Without further ado, my input (s1) & expected-output (df) are below :
#INPUT
s1 = pd.Series(['a', np.nan, 'b', 'c', np.nan, np.nan, 'd', np.nan]).rename('col1')
#EXPECTED-OUTPUT
s2 = pd.Series([1, 2, 3, 3, 4, 4, 5, 6]).rename('col2') # flag the transition null>notnull or vice-versa
s3 = pd.Series([0, 1, 0, 0, 2, 3, 0, 4]).rename('col3') # counter of the null values
df = pd.concat([s1, s2, s3], axis=1)
col1 col2 col3
0 a 1 0
1 NaN 2 1
2 b 3 0
3 c 3 0
4 NaN 4 2
5 NaN 4 3
6 d 5 0
7 NaN 6 4
I tried plenty of weird combinations of cumsum and masks but without any success. Likely that’s because I don’t have the basics of the logical thinking.
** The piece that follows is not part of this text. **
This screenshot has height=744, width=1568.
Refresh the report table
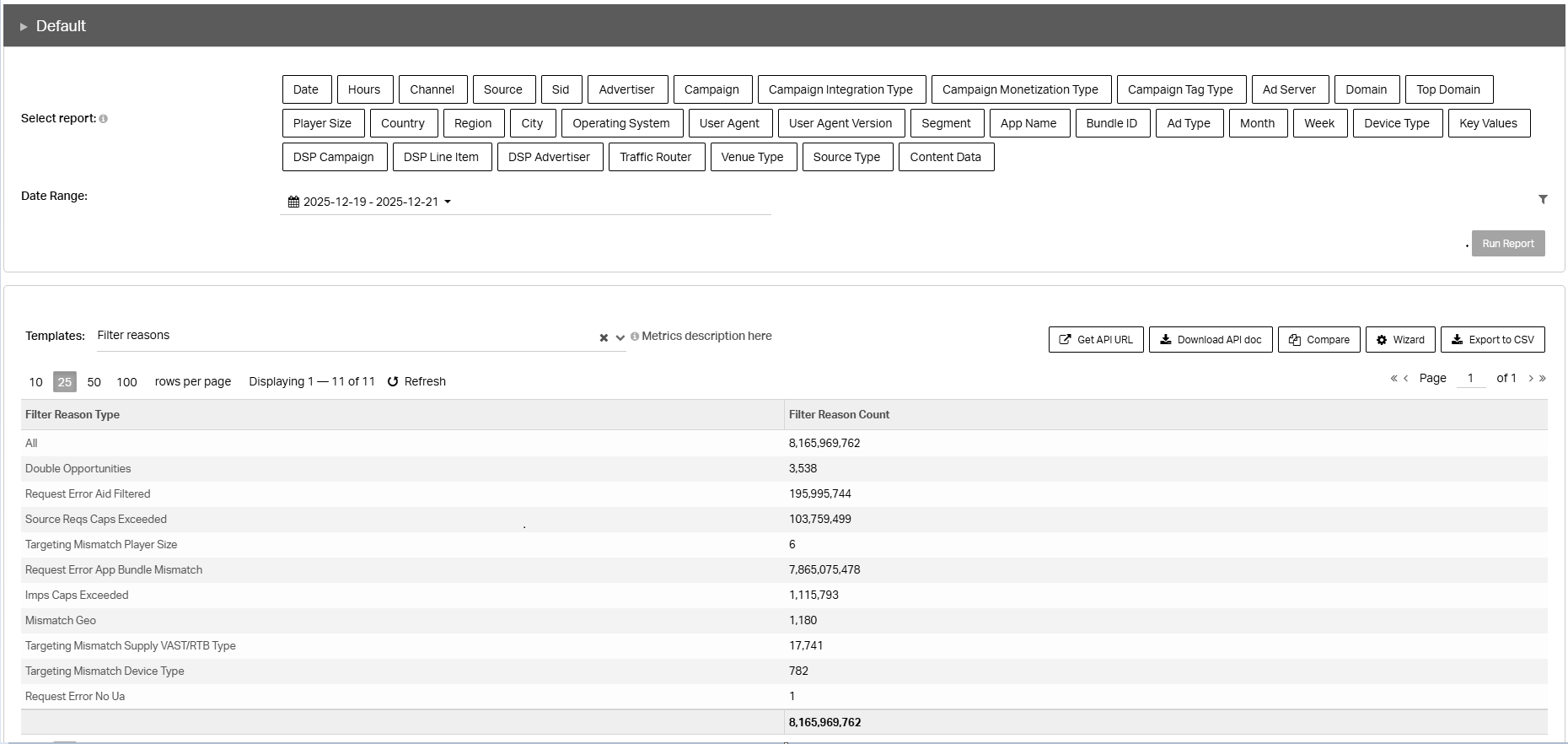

What questions do I need to ask myself before starting to build the chain that will give me my series ?
Any help would be greately appreciated, guys !
>Solution :
You can use isna with cumsum and where for "col3". For "col2" a classical ne+shift/cumsum:
m = df['col1'].isna()
# if the flag is different from the previous one, increment
df['col2'] = m.ne(m.shift()).cumsum()
# increment on each True, mask the False
df['col3'] = m.cumsum().where(m, 0)
Output:
col1 col2 col3
0 a 1 0
1 NaN 2 1
2 b 3 0
3 c 3 0
4 NaN 4 2
5 NaN 4 3
6 d 5 0
7 NaN 6 4
Intermediates:
col1 col2 col3 m m.shift() m.ne(m.shift()) m.cumsum()
0 a 1 0 False NaN True 0
1 NaN 2 1 True False True 1
2 b 3 0 False True True 1
3 c 3 0 False False False 1
4 NaN 4 2 True False True 2
5 NaN 4 3 True True False 3
6 d 5 0 False True True 3
7 NaN 6 4 True False True 4